En 1326, ce lieu possédé par des moines observant la règle de Saint-Augustin se nomme Dulce Amye, évoquant la chevalerie et l'amour courtois chanté par les trouvères. Ce clos de vigne dépend de l'abbaye de Luceau (plus tard Beaulieu). Avant la Révolution, maison et terres de Douce-Amie appartiennent à Étienne Guibert, qui émigre. Vendue comme bien national en 1791, Pierre Lepelletier l'acquiert. Elle s'étendait de l'actuel château d'eau de Gazonfier jusqu'à la Vallée de Saint-Blaise. En 1848, Mr Rouvin-Foucaudière remplace la maison par un castel, sur les plans de l'architecte Delarue. C'est le château que l'on voit aujourd'hui. En 1897, le manoir est acheté par Charles Belleville ayant épousé Adélaïde Masson. Trouvé trop frivole, Douce-Amie est transformé en Méhoncourt, du nom du village natal de Madame, proche de Lunéville. Le Temple de l'Amour, élégant pavillon hexagonal situé dans le parc, est l'exacte réplique de celui que le roi René offrit en 1581, aux Baux-de-Provence, à la reine Jeanne. Décédé en 1914, le félibre Frédéric Mistral en avait fait exécuter une copie pour orner sa tombe au cimetière de Maillane.

Trente ans après, Belleville se sépare de Méhoncourt. Alexandre Gross s'y installe. Il dirige l'agence sarthoise, "Au Planteur de Caïffa", dont les triporteurs et carrioles chargés de produits coloniaux (thé, café, chocolat), parcourent les rues du Mans et la campagne. En juin 1940, le château est occupé par l'État-Major de l'armée allemande. Dans la nuit du 28 au 29, la Royal Air Force bombarde le secteur mais rate sa cible, détruisant plusieurs maisons du quartier Yzeuville. Le Gouvernement de Vichy qui a confisqué tous les biens des Gross, rend cependant Méhoncourt. À court d'argent, Alexandre se résigne à la vente et vient habiter rue de la Motte (du Capitaine-Floch). La nouvelle propriétaire, Rosa Coras, convertit la demeure en bordel militaire au service de la Wehrmatch. Douce-Amie n'est plus qu'un lointain souvenir !
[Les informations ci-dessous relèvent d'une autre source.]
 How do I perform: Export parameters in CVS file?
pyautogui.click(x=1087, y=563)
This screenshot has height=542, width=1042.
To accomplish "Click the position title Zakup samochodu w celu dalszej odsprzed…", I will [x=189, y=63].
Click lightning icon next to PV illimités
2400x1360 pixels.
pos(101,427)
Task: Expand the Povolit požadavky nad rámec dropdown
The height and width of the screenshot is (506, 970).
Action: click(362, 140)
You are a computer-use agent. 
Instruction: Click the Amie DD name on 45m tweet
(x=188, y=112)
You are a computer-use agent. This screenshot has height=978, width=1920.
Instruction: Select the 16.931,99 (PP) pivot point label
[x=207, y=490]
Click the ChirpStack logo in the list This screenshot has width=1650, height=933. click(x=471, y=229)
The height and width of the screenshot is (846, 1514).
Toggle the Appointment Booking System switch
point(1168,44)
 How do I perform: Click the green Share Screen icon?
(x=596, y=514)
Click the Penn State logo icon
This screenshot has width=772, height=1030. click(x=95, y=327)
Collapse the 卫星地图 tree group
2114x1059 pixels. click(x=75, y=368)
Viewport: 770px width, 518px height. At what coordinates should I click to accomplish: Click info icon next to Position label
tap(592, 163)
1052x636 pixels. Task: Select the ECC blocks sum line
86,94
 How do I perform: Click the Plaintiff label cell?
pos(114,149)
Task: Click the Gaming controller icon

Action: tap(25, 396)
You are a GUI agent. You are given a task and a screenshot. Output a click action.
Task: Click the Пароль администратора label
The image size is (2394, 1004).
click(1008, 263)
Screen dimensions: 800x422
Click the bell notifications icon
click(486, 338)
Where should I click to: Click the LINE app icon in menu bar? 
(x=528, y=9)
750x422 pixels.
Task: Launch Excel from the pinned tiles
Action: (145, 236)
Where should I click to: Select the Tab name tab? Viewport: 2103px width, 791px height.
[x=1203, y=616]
Président de l'Union Générale des Israélites de France, Gross avait épousé une catholique. En 1942, 144 juifs sarthois sont arrêtés. Les Gross sont épargnés en raison de l'appartenance religieuse de l'épouse. Le 26 janvier 1944, Alexandre est transféré par la Gestapo au camp d'Auvours puis à celui de Drancy. Libéré le 17 août, il meurt un an plus tard. Méhoncourt est réquisitionné par le préfet Jean-Louis Costa pour y loger 30 enfants juifs du département recueillis dans diverses familles qui seront reconnues comme "Juste". De 1945 à 1951, l'Œuvre du Secours aux Enfants juifs prend le relais et rassemble des orphelins de parents morts en déportation. Fermé en 1954, Méhoncourt est repris par le ministère de l'Intérieur qui en fait le siège de la 10e Compagnie Républicaine de Sécurité.

En 700 ans, ce lieu aura vu passer toutes sortes de "communautés", allant des religieux cultivant la vigne à ceux faisant régner l'ordre républicain. Nos voisins teutons entendaient instaurer un autre ordre, de nature raciale, les mêmes batifolant, non pas pour le repos de leur âme mais plus joyeusement de leur corps. Aujourdh'ui, Douce-Amie et Méhoncourt font bon ménage dans l'attente, un jour, de futurs propriétaires d'ici ou d'ailleurs, ignorant probablement l'histoire mouvementée d'une belle demeure mancelle.